BEGIN RECORDS PROVIDED

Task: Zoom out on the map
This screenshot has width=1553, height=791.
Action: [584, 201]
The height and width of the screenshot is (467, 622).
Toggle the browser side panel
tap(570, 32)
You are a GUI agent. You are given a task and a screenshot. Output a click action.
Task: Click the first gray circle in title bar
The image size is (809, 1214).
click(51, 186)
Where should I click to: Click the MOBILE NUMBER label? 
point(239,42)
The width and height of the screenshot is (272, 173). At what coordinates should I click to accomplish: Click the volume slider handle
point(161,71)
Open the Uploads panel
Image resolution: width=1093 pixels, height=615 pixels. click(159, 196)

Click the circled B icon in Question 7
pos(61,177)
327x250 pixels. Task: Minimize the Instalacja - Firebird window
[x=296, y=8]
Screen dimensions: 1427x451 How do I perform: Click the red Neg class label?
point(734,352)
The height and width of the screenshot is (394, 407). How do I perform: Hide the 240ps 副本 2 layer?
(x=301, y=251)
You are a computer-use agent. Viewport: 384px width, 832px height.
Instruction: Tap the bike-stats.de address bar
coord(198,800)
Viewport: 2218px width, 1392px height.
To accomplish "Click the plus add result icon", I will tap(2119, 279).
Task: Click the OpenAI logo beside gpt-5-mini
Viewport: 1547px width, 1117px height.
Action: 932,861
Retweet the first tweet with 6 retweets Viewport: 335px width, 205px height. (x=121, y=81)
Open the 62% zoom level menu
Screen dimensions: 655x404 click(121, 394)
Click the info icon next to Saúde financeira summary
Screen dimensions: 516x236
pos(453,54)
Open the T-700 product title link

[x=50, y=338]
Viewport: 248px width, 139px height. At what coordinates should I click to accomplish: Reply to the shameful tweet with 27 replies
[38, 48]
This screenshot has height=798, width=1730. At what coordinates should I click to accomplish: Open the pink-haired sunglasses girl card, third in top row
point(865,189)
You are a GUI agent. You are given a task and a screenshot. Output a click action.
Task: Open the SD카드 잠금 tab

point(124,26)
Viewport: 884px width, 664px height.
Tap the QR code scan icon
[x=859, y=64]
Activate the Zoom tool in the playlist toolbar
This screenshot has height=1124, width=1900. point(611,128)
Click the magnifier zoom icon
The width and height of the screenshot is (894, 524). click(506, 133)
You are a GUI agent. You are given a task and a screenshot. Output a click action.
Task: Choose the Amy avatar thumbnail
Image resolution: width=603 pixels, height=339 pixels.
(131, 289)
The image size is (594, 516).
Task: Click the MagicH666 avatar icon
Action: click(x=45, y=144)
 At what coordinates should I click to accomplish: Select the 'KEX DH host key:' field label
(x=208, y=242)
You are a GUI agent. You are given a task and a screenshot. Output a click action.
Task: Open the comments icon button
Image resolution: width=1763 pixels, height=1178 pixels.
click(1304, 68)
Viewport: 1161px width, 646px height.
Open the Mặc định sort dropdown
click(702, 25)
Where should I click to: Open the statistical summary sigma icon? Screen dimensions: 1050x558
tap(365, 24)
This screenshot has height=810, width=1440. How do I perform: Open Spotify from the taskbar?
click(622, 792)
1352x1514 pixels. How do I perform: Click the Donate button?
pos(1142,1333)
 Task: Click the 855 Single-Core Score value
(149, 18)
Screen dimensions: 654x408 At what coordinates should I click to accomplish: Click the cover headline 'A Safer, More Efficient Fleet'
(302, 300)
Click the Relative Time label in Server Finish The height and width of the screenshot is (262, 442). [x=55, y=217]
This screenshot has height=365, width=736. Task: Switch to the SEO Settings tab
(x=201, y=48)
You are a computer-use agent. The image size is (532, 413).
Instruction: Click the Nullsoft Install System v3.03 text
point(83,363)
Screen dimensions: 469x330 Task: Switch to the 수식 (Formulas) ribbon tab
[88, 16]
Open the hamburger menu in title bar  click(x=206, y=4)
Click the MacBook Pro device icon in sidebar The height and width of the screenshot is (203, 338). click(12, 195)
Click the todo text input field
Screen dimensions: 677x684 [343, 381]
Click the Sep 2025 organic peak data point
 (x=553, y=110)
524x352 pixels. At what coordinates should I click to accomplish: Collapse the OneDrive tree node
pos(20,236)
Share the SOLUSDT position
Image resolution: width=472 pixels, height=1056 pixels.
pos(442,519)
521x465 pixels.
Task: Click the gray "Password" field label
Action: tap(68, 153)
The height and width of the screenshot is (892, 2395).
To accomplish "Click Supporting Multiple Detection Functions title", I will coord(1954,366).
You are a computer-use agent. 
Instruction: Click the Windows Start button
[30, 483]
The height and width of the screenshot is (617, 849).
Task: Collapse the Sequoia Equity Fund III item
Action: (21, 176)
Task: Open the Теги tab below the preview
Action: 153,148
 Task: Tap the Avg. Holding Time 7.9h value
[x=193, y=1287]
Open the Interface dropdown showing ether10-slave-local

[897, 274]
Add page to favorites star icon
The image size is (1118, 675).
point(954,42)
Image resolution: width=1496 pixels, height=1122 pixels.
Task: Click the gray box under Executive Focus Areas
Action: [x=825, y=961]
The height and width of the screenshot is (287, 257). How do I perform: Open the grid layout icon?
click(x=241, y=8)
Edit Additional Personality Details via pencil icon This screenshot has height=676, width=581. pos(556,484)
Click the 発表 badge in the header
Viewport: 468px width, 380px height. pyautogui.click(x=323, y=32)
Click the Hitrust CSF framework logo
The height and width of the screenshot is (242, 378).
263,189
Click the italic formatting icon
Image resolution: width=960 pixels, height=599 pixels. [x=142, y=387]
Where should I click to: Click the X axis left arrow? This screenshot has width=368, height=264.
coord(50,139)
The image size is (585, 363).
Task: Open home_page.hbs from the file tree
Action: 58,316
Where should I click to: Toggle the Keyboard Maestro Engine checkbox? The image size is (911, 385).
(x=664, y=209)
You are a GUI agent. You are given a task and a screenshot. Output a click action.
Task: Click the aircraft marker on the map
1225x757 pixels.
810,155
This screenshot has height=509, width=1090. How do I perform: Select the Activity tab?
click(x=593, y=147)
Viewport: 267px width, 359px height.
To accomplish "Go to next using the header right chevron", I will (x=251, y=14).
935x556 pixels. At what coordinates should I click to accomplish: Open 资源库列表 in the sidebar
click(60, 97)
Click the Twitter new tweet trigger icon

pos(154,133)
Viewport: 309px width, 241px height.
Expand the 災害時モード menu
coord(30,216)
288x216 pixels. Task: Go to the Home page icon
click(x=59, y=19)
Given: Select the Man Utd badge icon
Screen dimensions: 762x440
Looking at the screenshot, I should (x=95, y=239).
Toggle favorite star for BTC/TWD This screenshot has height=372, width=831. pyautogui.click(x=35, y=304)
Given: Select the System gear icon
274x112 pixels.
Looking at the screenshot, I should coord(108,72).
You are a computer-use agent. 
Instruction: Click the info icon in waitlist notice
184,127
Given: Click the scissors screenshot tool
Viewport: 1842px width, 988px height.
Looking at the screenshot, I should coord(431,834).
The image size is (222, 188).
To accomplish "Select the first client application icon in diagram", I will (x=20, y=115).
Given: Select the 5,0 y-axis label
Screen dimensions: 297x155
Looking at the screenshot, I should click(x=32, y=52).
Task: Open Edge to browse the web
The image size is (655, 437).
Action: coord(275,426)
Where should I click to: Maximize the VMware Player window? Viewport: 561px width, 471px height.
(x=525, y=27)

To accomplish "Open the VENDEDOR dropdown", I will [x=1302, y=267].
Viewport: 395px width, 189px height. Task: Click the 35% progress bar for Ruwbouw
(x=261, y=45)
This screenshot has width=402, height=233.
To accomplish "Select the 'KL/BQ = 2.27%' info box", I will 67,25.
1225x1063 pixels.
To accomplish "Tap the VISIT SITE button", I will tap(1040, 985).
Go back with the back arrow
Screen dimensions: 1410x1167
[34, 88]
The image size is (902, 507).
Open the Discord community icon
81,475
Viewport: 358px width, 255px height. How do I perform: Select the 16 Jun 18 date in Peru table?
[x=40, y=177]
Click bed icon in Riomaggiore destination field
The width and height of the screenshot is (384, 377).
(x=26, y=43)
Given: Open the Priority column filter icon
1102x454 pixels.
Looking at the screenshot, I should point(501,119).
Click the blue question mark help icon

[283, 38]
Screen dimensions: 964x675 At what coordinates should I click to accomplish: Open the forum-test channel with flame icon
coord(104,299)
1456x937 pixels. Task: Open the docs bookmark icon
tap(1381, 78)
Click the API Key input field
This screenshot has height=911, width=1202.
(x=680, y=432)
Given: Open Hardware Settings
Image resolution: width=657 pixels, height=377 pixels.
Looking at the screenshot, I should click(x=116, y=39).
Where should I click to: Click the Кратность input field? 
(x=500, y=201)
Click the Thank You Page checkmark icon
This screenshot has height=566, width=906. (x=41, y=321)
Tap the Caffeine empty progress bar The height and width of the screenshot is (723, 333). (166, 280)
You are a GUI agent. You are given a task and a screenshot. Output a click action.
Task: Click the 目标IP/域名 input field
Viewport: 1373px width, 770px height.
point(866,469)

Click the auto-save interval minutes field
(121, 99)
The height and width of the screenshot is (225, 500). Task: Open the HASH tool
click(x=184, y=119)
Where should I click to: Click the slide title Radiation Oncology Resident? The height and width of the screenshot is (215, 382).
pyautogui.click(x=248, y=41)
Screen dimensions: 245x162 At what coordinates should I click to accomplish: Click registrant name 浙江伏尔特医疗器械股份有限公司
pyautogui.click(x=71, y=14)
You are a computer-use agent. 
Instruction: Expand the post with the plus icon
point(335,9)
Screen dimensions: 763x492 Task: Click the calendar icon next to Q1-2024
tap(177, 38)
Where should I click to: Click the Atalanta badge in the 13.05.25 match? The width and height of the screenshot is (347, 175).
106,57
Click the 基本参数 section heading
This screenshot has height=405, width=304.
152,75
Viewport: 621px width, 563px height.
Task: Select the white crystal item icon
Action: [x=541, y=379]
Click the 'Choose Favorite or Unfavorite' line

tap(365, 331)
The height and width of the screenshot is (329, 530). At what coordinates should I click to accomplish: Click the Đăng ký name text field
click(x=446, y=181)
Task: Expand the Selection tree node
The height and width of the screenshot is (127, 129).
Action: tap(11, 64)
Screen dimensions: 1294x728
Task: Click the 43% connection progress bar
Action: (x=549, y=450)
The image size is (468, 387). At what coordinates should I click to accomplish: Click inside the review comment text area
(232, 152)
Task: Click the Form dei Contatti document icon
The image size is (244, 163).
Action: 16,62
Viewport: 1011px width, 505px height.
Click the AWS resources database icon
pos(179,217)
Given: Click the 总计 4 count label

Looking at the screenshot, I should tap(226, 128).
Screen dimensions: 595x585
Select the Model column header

END RECORDS PROVIDED

== DIRECTION ==
Copy out the data from the line that contains "Screen dimensions: 1427x451" through the line that contains "(x=301, y=251)", swapping "How do I perform" for "How can I do" and changing nothing else. Give only those lines.

== CORRECT ANSWER ==
Screen dimensions: 1427x451 How can I do: Click the red Neg class label?
point(734,352)
The height and width of the screenshot is (394, 407). How can I do: Hide the 240ps 副本 2 layer?
(x=301, y=251)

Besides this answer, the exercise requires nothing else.